Limitations & Future Work

  • Dependency on external models (DistilBERT/GPT-4) to identify sensitive spans introduces additional computation and potential errors.
  • Top-K indices are extracted from a frozen model and fixed; as unlearning progresses, the logit distribution may shift, making fixed indices inaccurate.
  • Evaluation is primarily performed on the synthetic TOFU dataset; real-world unlearning scenarios are more complex.
  • Robustness under adversarial attacks is not discussed—e.g., whether an attacker can bypass prefix unlearning to recover sensitive information.
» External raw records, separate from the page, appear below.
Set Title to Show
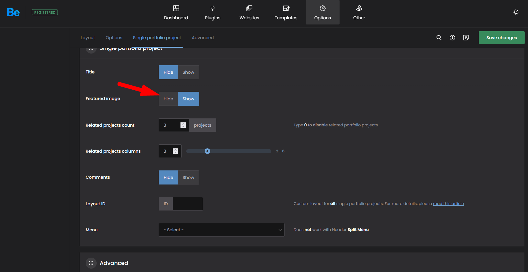This screenshot has width=528, height=272. point(188,72)
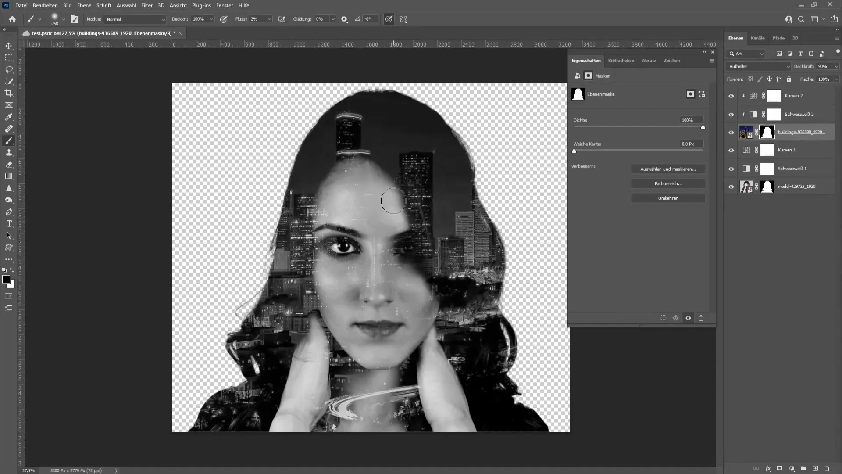Open the Ebene menu in menu bar

click(84, 5)
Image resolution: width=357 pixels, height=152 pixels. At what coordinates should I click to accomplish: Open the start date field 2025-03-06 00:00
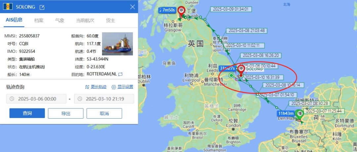[36, 99]
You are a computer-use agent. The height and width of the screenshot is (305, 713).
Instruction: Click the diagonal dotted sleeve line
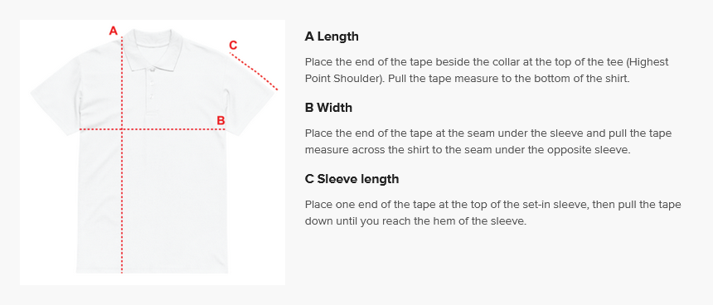tap(254, 71)
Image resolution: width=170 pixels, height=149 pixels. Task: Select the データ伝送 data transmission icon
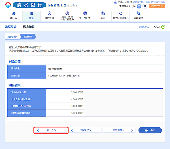point(85,13)
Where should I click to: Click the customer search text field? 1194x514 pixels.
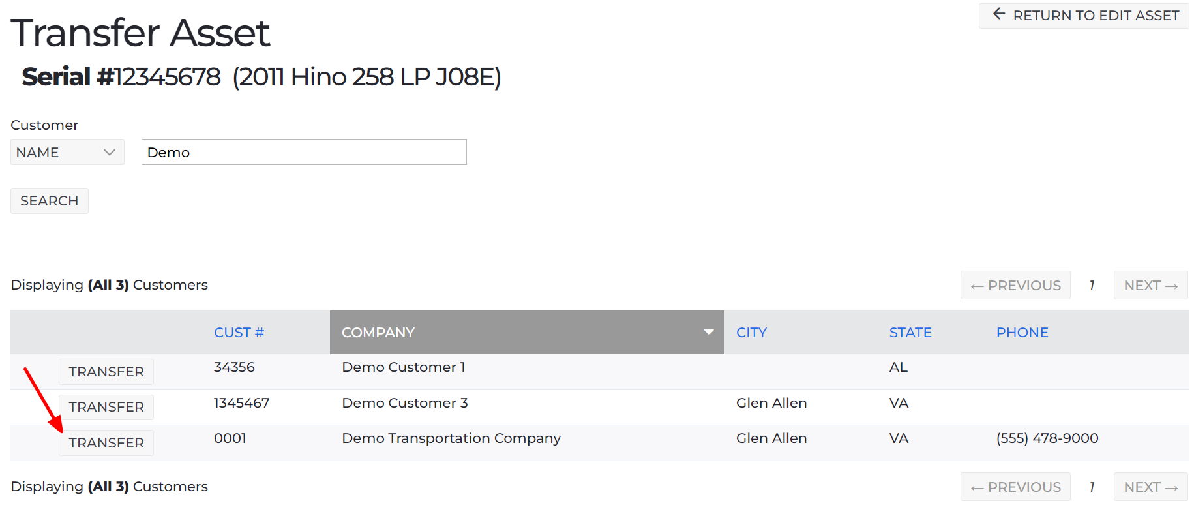click(304, 152)

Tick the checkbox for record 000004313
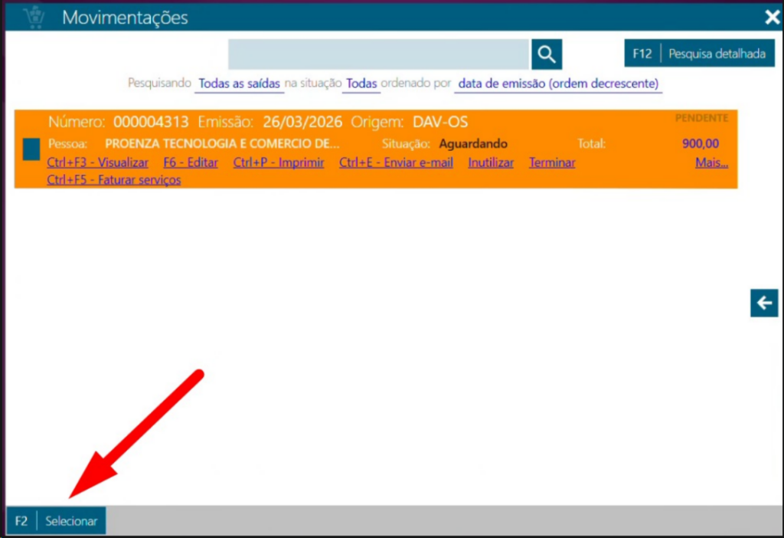point(31,149)
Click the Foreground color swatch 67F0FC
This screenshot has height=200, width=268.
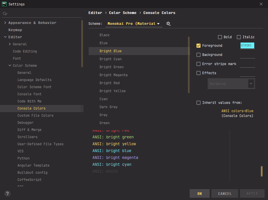coord(247,46)
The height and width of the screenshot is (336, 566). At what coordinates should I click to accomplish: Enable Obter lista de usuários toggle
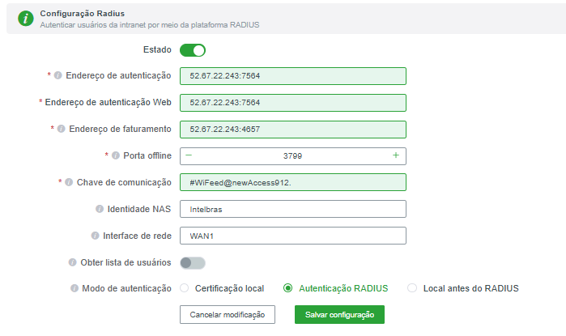pos(193,262)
  • vs GA/GD: Negated CE causes unbounded probability drops and catastrophic collapse; PALU achieves bounded, stable unlearning through entropy maximization.
  • vs PDU: Global entropy maximization is theoretically optimal but computationally \(O(T|V|)\) is unacceptable; PALU localizes this to top-K.
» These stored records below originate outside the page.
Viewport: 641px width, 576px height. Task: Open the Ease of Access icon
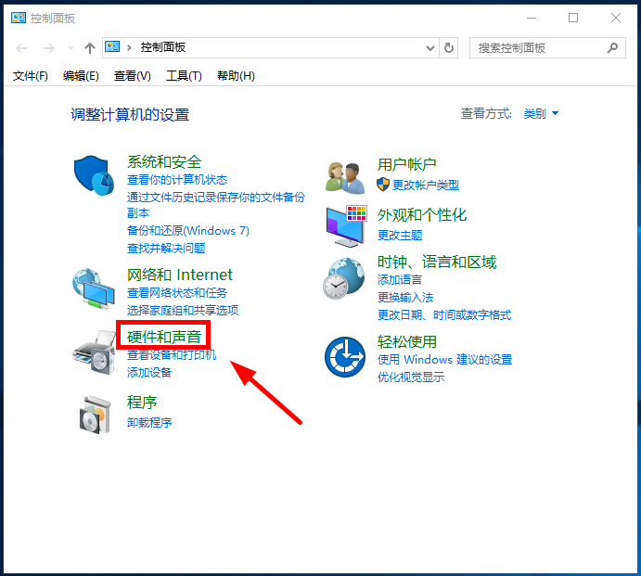pyautogui.click(x=345, y=356)
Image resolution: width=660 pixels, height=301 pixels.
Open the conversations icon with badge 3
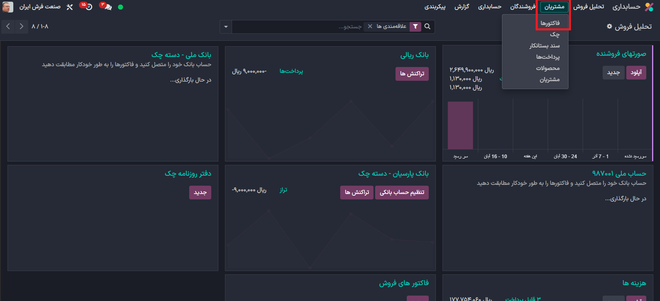click(x=107, y=7)
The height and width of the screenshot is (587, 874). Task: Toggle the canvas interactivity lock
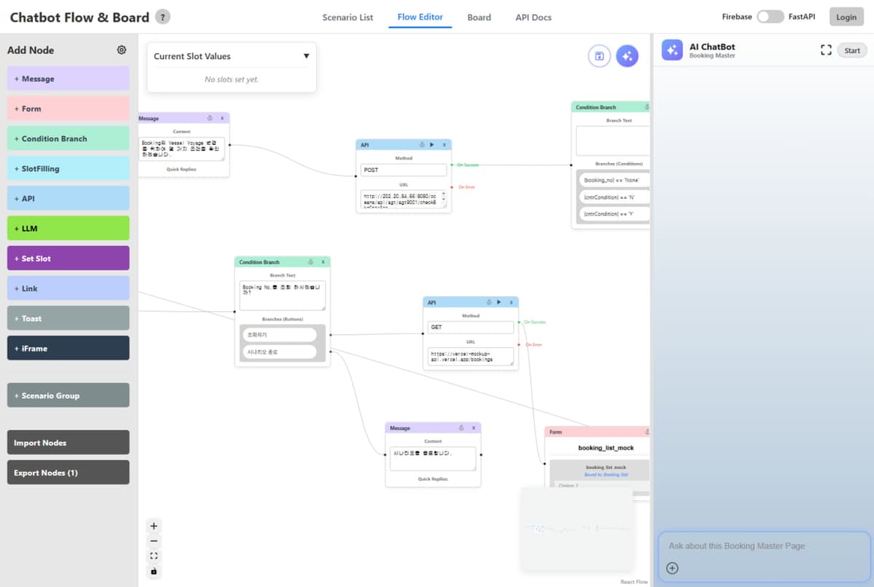(x=154, y=571)
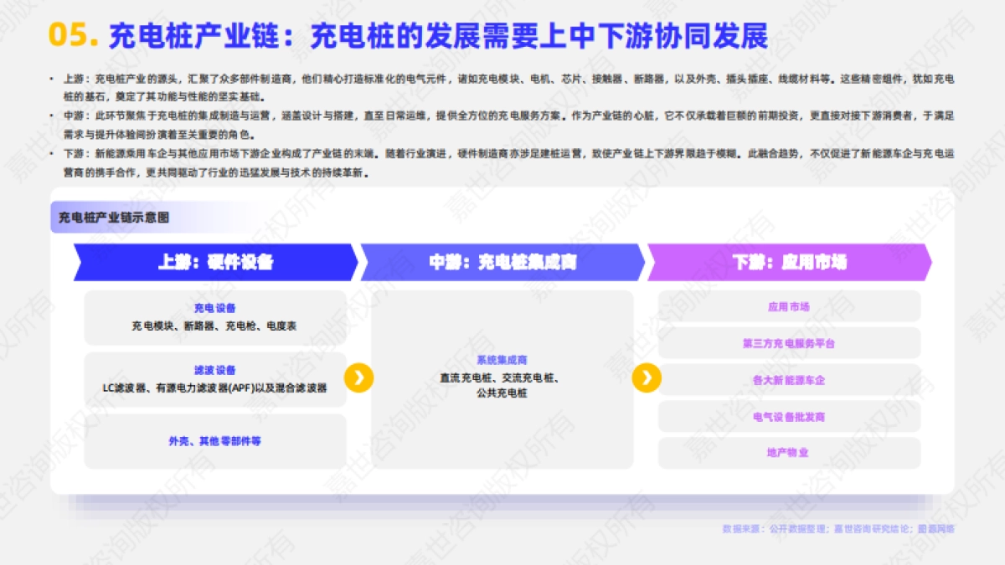Select the 中游：充电桩集成商 banner

click(503, 262)
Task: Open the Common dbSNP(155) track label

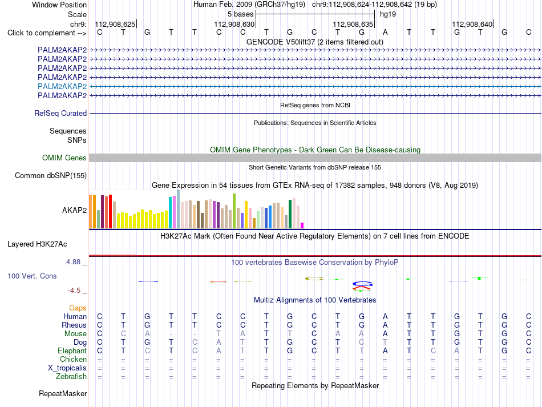Action: 51,176
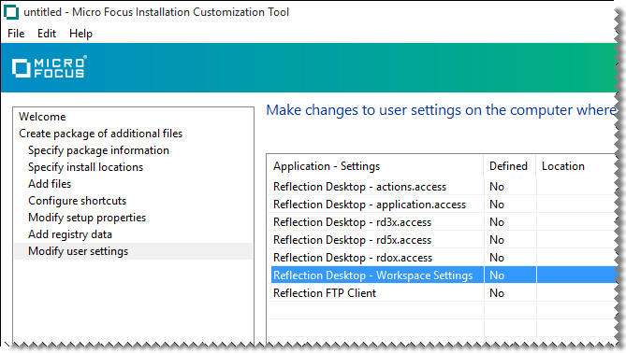Screen dimensions: 626x353
Task: Click the Micro Focus logo in the banner
Action: pos(49,67)
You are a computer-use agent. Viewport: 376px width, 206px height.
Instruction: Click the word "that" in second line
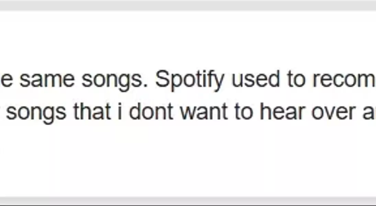click(92, 111)
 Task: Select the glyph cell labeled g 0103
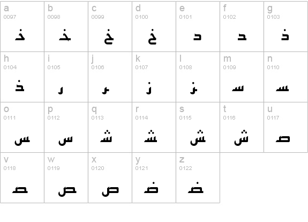click(286, 27)
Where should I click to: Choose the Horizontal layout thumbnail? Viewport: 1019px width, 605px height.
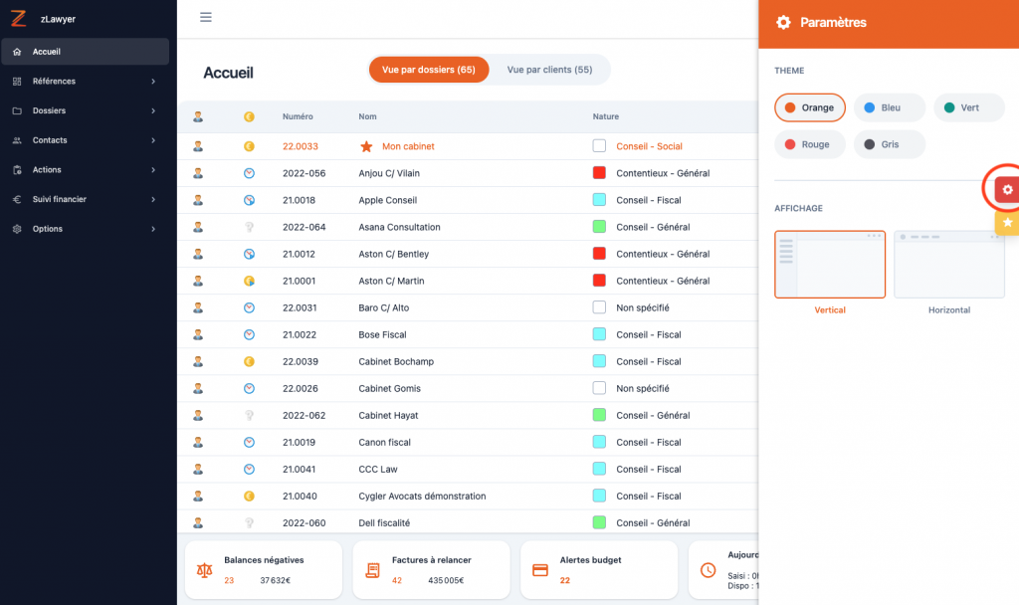coord(948,265)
  • vs TPO: TPO achieves token-level sparsity but still uses negated CE and calculates over the full vocabulary; PALU achieves dual token+vocabulary sparsity.
  • vs SU (Selective Unlearning): SU selects important tokens but ignores vocabulary redundancy; PALU sparsifies across both dimensions.

Rating

  • Novelty: ⭐⭐⭐⭐⭐ Precise insights into bi-directional localization; redefines unlearning through the lens of "intervention efficiency."
  • Experimental Thoroughness: ⭐⭐⭐⭐ Extensive TOFU settings + MUSE + two base models + detailed ablation, though lacking adversarial evaluation.
  • Writing Quality: ⭐⭐⭐⭐⭐ Natural and fluid derivation from dual-sparsity observations to method design.
  • Value: ⭐⭐⭐⭐⭐ Breaks the unlearning-generalization trade-off, providing a feasible solution for practical LLM unlearning deployment.